Neck Pain Treatment
By: Lali Sekhon MD, PhD, MBA and Vadim Goz, MD
I have neck pain. What should I do?
Neck pain is common and usually self-limiting. The majority of us will get neck pain at some stage in our life and thankfully it’s usually self-limiting with no specific treatment required. If you get neck pain, avoid activities that require heavy lifting. Simple over the counter anti-inflammatories such as Ibuprofen or naproxen, are a great first step for most patients. Physical therapy is usually very beneficial as they will try manual therapy, traction, heat, ice and other modalities.
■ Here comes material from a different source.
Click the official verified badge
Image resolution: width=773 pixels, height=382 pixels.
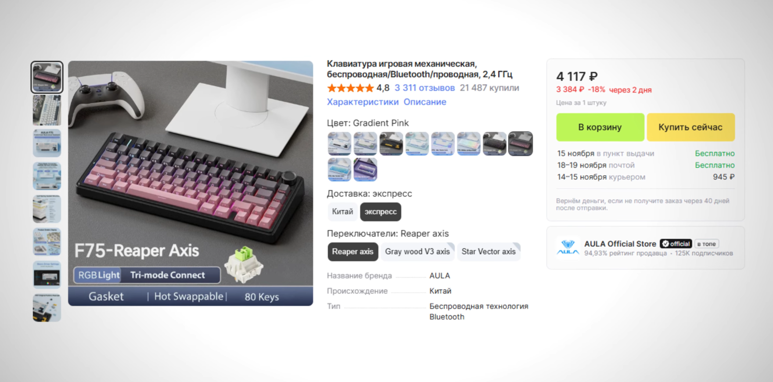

If the pain does not settle, talk to your primary care provider (PCP). Your PCP may prescribe muscle relaxants, stronger anti-inflammatories, as well as occasionally oral steroids for inflammation. If at all possible, try and to avoid narcotics.
When should I be worried?
The so-called ‘red flags’ include severe weakness in arms or hands, unsteadiness when you walk, electric shocks down the arms when you look up. If you have new onset of pain with fevers or a history of cancer it (this) is concerning. These often need immediate assessment by one’s PCP, urgent care, or ER provider. Typically, imaging is ordered, often x-rays and an MR scan.
When is surgery needed?
Rarely- 70% of patients settle with conservative therapy. If there is severe pinching of the spinal cord, severe or persistent arm pain or weakness, surgery plays a role. This is commonly performed from the front of the neck and may be a fusion or a disc replacement. Surgeries from the back of the neck are more common as we get older.
What about seeing a chiropractor?
For pure neck pain, if you want to see a chiropractor it is ok, but we would suggest avoiding any manipulation, or cracking. Chiropractic manipulation of the neck carries a small chance of tearing important blood vessels to the brain that are in the neck. Our preference is to suggest physical therapy over chiropractic manipulation. If you have arm pain or weakness, you probably need a specialist evaluation with an MR scan of the neck before any chiropractic treatments.
I’m having an epidural shot. What does that mean?
Epidural means space around the nerves. In pregnant women that space is filled with local anesthetic and pain medication. More commonly, epidurals are done for neck and arm pain upon failure of initial conservative therapy. In this setting, cortisone (a potent anti-inflammatory) is injected.
If there is neck and arm pain that fails initial conservative therapy, then typically an MR scan is ordered. After it is reviewed, your PCP (less common), pain physician or surgeon (commonly) may order an epidural. An epidural injection is done by a trained pain specialist and typically involves lying on your stomach while a needle is inserted (with x-ray control) in the back of the neck after the neck is numbed. The epidural procedure takes about 5 minutes, and most people go home after 30 minutes. There may be an immediate effect, but typically the cortisone effect peaks 1 week after the injection. The cortisone settles irritation, caused by pinching, and is best given/monitored in an acute setting. If you’ve had neck pain for 30 years, it may not help as much as if you’ve only experienced lower back pain for one month.
How many epidurals is too many?
No one knows. Steroids can suppress the immune system and soften one’s bones. Typically, reassessment is warranted after the first epidural. Try not to get more than 3-4 in the same area in a year. If you find yourself at that point, it is worth discussing if other possible treatments such as surgery may offer a more durable solution.